The Mentalists

Richard Bean
Wyndham's Theatre

Stephen Merchant as Ted and Steffan Rhodri as Morrie Credit: Helen Maybanks
Steffan Rhodri as Morrie and Stephen Merchant as Ted Credit: Helen Maybanks
Steffan Rhodri as Morrie and Stephen Merchant as Ted Credit: Helen Maybanks

The Mentalists is an absurdist comedy, first seen in a temporary space at the National Theatre in 2002, that has echoes of Pinter's The Dumb Waiter.

This revival by Abbey Wright has made it to the West End on the backs of two popular TV names. Gavin and Stacey and Harry Potter favourite Steffan Rhodri has been cast opposite Stephen Merchant, who is best known for co-writing, directing and performing in The Office and Extras.

The two-hander is set in a none-too-salubrious Finsbury Park hotel room, where Merchant as Ted, a fleet manager from the West Country, and Rhodri’s London hairdresser Morrie have booked themselves in for a night.

It takes a considerable time to establish the basics, i.e. who they are, what they have in common and why they are there.
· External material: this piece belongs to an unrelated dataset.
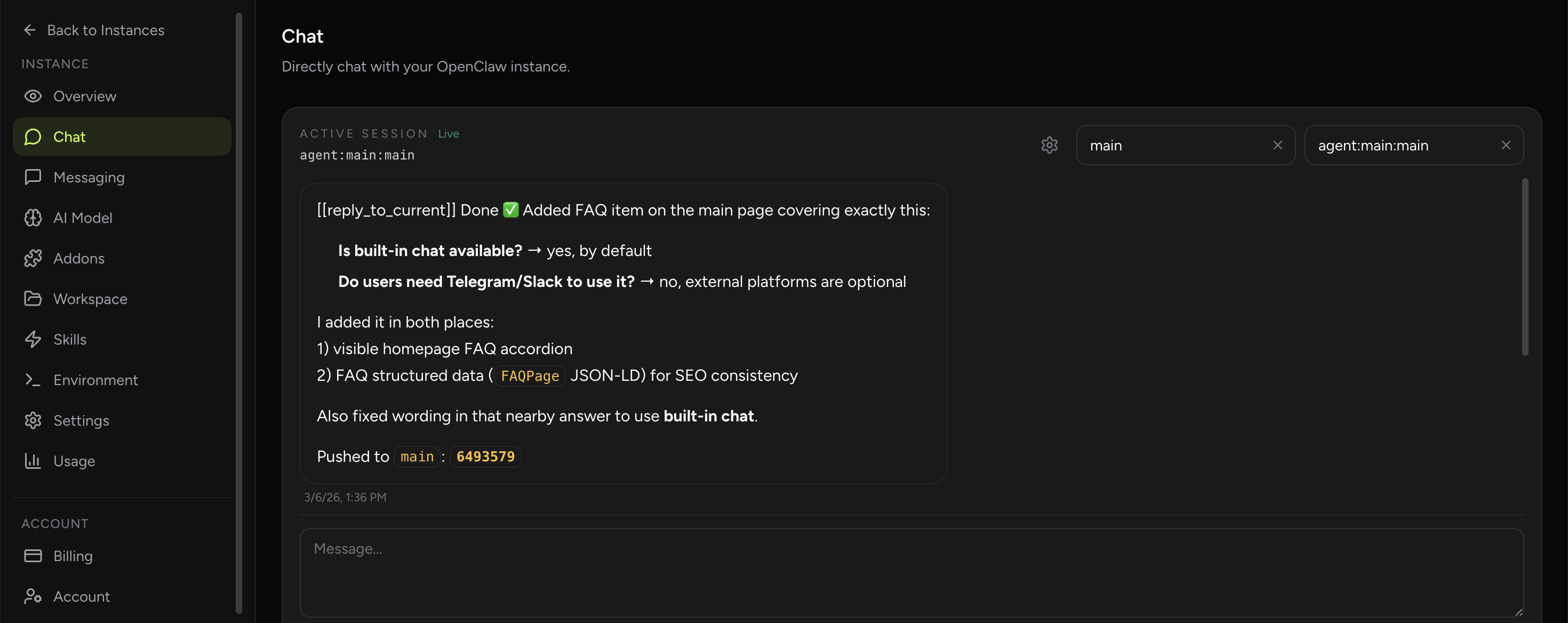The image size is (1568, 623).
Task: Clear the agent:main:main filter tag
Action: click(x=1506, y=145)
Indeed, even by the interval in a play that runs for only 1¾ hours including the break, none of these questions has been definitively answered.

Even the main facts that have been established make only limited sense. Ted has hired Morrie, his best mate, to make a home movie and both have a tendency to launch into lengthy speeches that go nowhere.

Rather than pornography, which had seemed the best bet, the film turns out to be a lengthy diatribe about the prospect for a utopian future based on the philosophy and psychology of The Mentalists. This was a group that included Freud and who might just have discovered the secret of eternal happiness.

As ever with Richard Bean, the sometimes seemingly random flow of ideas is punctuated with some cracking jokes.

After the interval, matters become darker and even more Pinteresque, while the jokes get better, as we discover the answers to many of the questions posed above.

The plotting also becomes less abstract as we discover more about the personal histories of the two men and their relationship from boyhood.

In the latter stages, the back-story that has led Ted to the hotel takes the evening towards an unpredictable but plausible ending.

Steffan Rhodri selflessly plays the lugubrious straight man for much of the play, carelessly getting laughs as he does so, while the 6’7” Merchant has something of John Cleese about him when he clowns around as joker Ted.

The Mentalists does not match the consistent, mouthwatering comedy of One Man, Two Guvnors and lacks the depth the one has come to expect from Richard Bean at his best.

Given the casting, it should still sell well and is most likely to appeal to fans of The Office, who are likely to appreciate the zany, understated humour and the opportunity to see a couple of much-loved stars on stage.